Although not as effective as the SDHIs, Gem is rated ‘good’ to ‘excellent’ for cherry leaf spot and because is it also rated ‘excellent’ for powdery mildew, it is a decent option for preventing these diseases at the first cover timing. The label rate for Gem is 1.9 – 3.8 fluid ounces per acre, however, a higher rate (3.0-3.8 fluid ounces per acre) and including a protectant fungicide is recommended for effective cherry leaf spot control and resistance management. Gem is a strobilurin fungicide, which is a site-specific or single-site fungicide meaning that only one mutation of the pathogen’s target site is needed for development of resistant strains of the cherry leaf spot fungus. Because Gem has a higher likelihood to developing resistance in the leaf spot pathogen, we recommend tank mixing with Captan. If cherry leaf spot resistance to Gem were to occur, the Captan component of a Gem + Captan mix should provide cherry leaf spot control. Furthermore, data from the 2015 efficacy trial showed that a season-long Captan program effectively managed cherry leaf spot. However, Captan alone will not provide activity against powdery mildew.

Note: Gem is a Group 11 fungicide so use caution if using both Gem and SDHI products in an orchard’s spray program.

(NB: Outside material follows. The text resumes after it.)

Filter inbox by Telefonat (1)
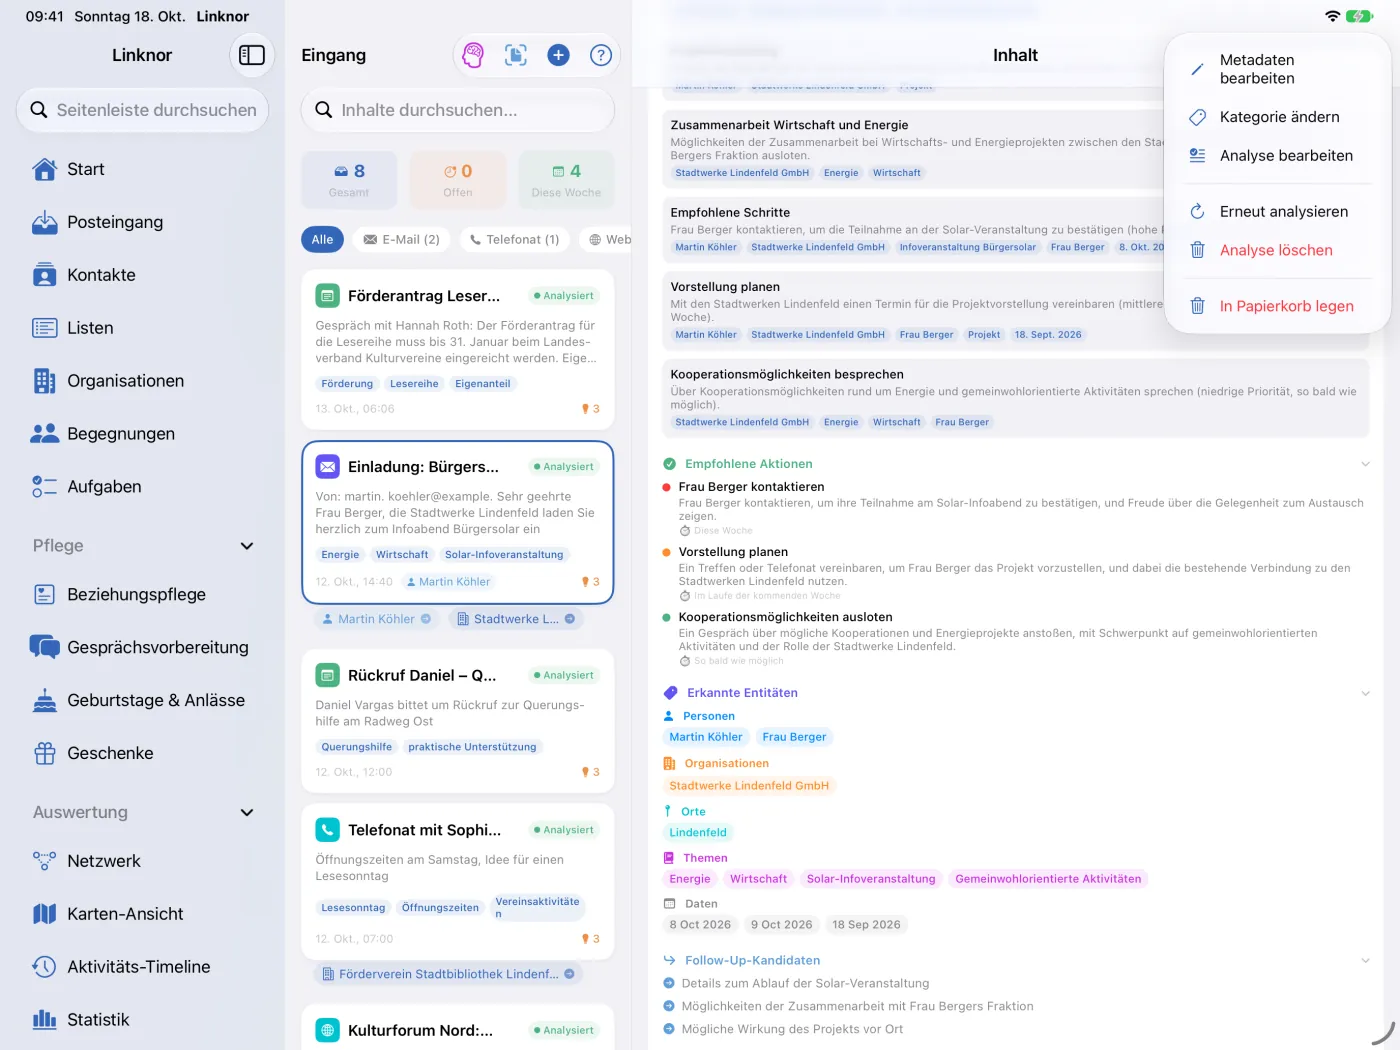The width and height of the screenshot is (1400, 1050). [515, 239]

Table 1. Cherry leaf spot and powdery mildew fungicide efficacy results, 2015



Percent Infection

Percent Defoliation

July 20 2015

Percent Defoliation

Sept. 9 2015

Percent Mildew Infection

July 20 2015

1. Bravo Weather Stik 4 pt Luna Sensation 5 fluid ounces + R56 0.125 percent




62.1    bc

7.3  b

82.2  bc

0.8  c

2. Bravo Weather Stik 4 pt Sensation 5 fluid ounces + R56 0.125 percent + Captan 80 WDG 2.5 pounds




42.5     d

5.2  b

66.8  cd

1.0  c

3. Bravo Weather Stik 4 pt Merivon 5.5 fluid ounces + Sylgard (0.03 percent)




53.6  bcd

11.3  b

63.4   d

0.0  c

4. Bravo Weather Stik 4 pt Captan 80 WDG 2.5 pounds




45.2    cd

3.5  b

53.0   d

9.7  ab

Untreated Control



95.5      a

31.2  a

99.7   a

23.9  a

Captan – Rated ‘good/excellent’

Recent data suggest that Captan alone at a rate of 2.5 pounds per acre provides good to excellent control of cherry leaf spot disease (Table 1). MSU Extension initially investigated Captan alone for leaf spot control to provide growers with an early season leaf spot material that could be used between sprays of chlorothalonil if needed. Captan is a protectant fungicide that must be applied prior to rain to be efficacious. Captan does not provide back action and will not ‘burn out’ infections that have already occurred; hence, this material is best used in orchards that have no or very little existing leaf spot infection.

Copper – Rated ‘excellent’ for cherry leaf spot

Copper does not provide control of powdery mildew and is best for targeting cherry leaf spot at second or third cover. Growers who are planning to spray copper for cherry leaf spot should use caution as this material can be phytotoxic in hot conditions.